The song of Game of Thrones will likely end, as the series reminds us constantly, in fire or ice. But it’s been a long time coming. Often, I’ve been frustrated by how long: When are we going to get to the ice zombies already?

But the problem with shows like Walking Dead is the zombies have already overrun civilization. TV shows are usually about arcs, about how the characters change the world, and how the world changes them. By starting with apocalypse, Walking Dead denies us much of that opportunity for arc.

Not true for Game of Thrones. It’s all about a changing world. The assassinations and court intrigue and wars between kings are the meat of the series, but they’re also leading Westeros to its doom. This is the point that Jon Snow knows and Game of Thrones underlines in blood.

The wheel of feuding powerful families, as Daenerys discussed in last night’s episode, will be broken, whether by fire or ice. Or, for that matter, by the end of a TV series. The White Walkers represent the end game. As the White Walkers invade from the north, the boundaries of the sprawling series will begin to contract, and our far-flung characters will be forced back together.

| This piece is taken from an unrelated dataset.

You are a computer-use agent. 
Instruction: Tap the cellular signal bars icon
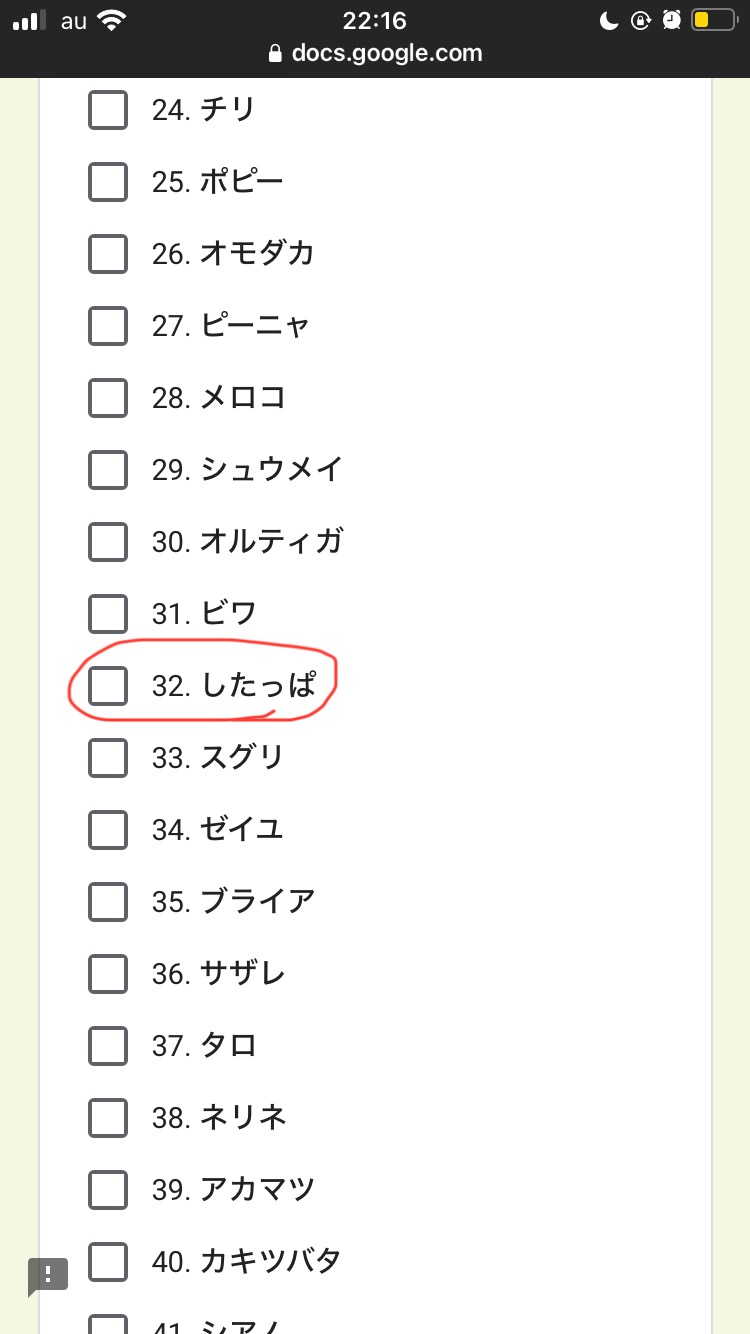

Game of Thrones Gave The Zombies Leaders

Zombies are mindless and leaderless. This makes them good for movie-length metaphors, but bad for a series that’s all about tactics, strategy and clever ploys. By introducing necromancers, of sorts, that can control the undead horde, suddenly opening up vast new storytelling possibilities.

The White Walkers can’t be manipulated, bought off or bargained with, but they can be clever, they can be sinister, they can play the Sauron role in this fantasy saga. It makes the threat feel less flat and endless.

Not only that, but this gives the heroes a way to, essentially, “blow up the mothership.” Killing the White Walkers isn’t likely to make all the wights collapse like Power Droids, but it would cut off the seemingly endless supply of zombie infantry.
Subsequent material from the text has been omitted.